Un giorno ci venne chiesto di andare in bassa valle per formare una squadra con compiti di disturbo del nemico, e sabotaggio. Inoltre, avremmo dovuto approvvigionare i compagni rimasti in montagna, catturare soldati tedeschi necessari per effettuare scambi con Partigiani prigionieri. I tedeschi non volevano in cambio i fascisti, ma solo i loro soldati. Il Comandante ci riunì e ci domandò se ce la sentivamo di seguirlo in una missione così difficile e pericolosa. Noi formammo la squadra e preparammo il sacco per partire, con poche cose nostre, dando la priorità a munizioni ed esplosivi. Era un mattino del Settembre del 1944 quando partimmo dal Colle del Lys verso Valdellatorre. Il tempo era brutto – pioveva – giungemmo al paese e proseguimmo per Givoletto fino alla cascina Patriarca. Gli abitanti ci accolsero con molta paura. Ci riposammo, e verso sera riprendemmo il cammino per San Gillio. A causa della pioggia intensa, abbandonammo l’idea di guadare il torrente Casternone, che divide i due Comuni, per affrontare il passaggio ben più pericoloso sul ponte di San Gillio. L’operazione riuscì con successo, e risalendo la sponda opposta, arrivammo indenni alle cascine Boia e Vinisiera. Avevamo camminato tutto il giorno, stanchi e inzuppati di pioggia, avevamo portato a termine la prima tappa del nostro percorso giungendo in San Gillio. Alla cascina Vinisiera costituimmo la nuova squadra denominata “Callet”, in ricordo del partigiano ucciso a Brione insieme a Mulatero Carlo.
Il Distaccamento Callet era composto dal comandante Cianito, dal vice Berghem, dal commissario Cruchet, dai capi squadra Giunchiglia e Lungh, e dai compagni Capurà, Girot, Maca, Pinugia, Ramon, Siro, Silvio, Romeo.

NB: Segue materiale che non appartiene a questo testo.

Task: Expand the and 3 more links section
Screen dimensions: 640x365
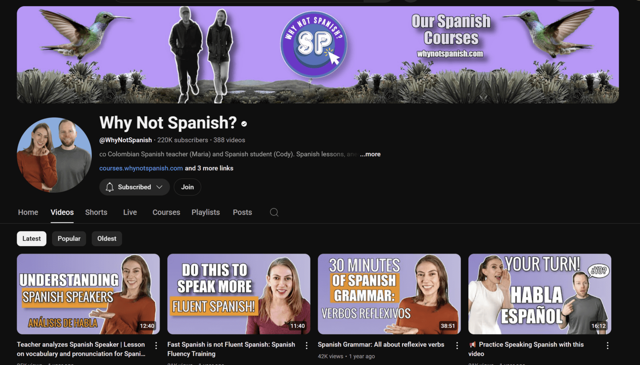Action: [x=208, y=168]
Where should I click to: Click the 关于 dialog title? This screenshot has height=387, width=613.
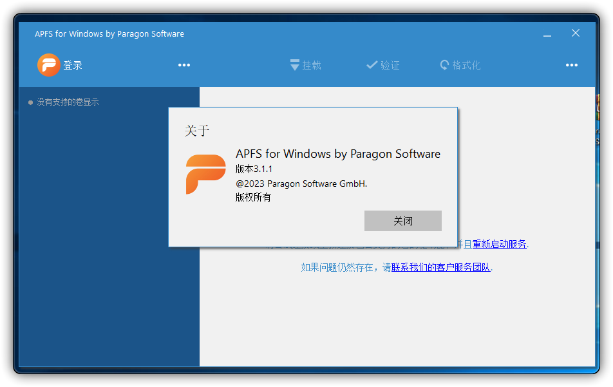coord(198,131)
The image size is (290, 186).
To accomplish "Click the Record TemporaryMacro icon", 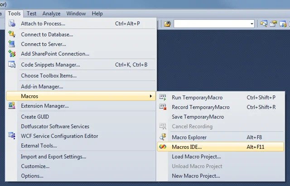I will 163,107.
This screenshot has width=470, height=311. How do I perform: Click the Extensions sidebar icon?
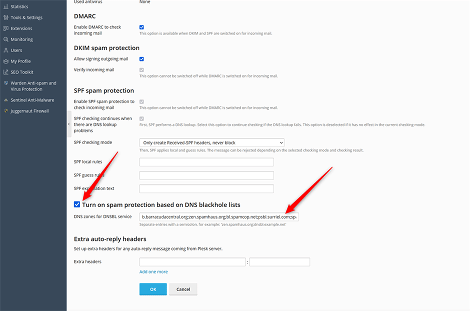(x=22, y=28)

Corso Francia di Torino visto dal Castello di Rivoli – Fonte: Wikipedia

Nel novembre del 1944, ci recammo in Corso Francia, tra i Comuni di Collegno e Rivoli, con l’intento di requisire un’autovettura, assolutamente necessaria per spostamenti veloci in particolari missioni.
Cruchet ed io vedemmo arrivare una Fiat 1500, proprio quella che ci serviva. L’auto si fermò, noi ci avvicinammo, e facendoci riconoscere, rassicurammo il conducente (il Direttore della SATI autolinee) che la sua vita non era in pericolo, ma che ci serviva l’auto. Lui protestò, dicendo che l’auto non era di sua proprietà. La cosa ci consolò e glielo comunicammo. Ci consegnò le chiavi rassegnato. Lo ringraziammo, e ci salutammo. Partimmo per la nostra destinazione.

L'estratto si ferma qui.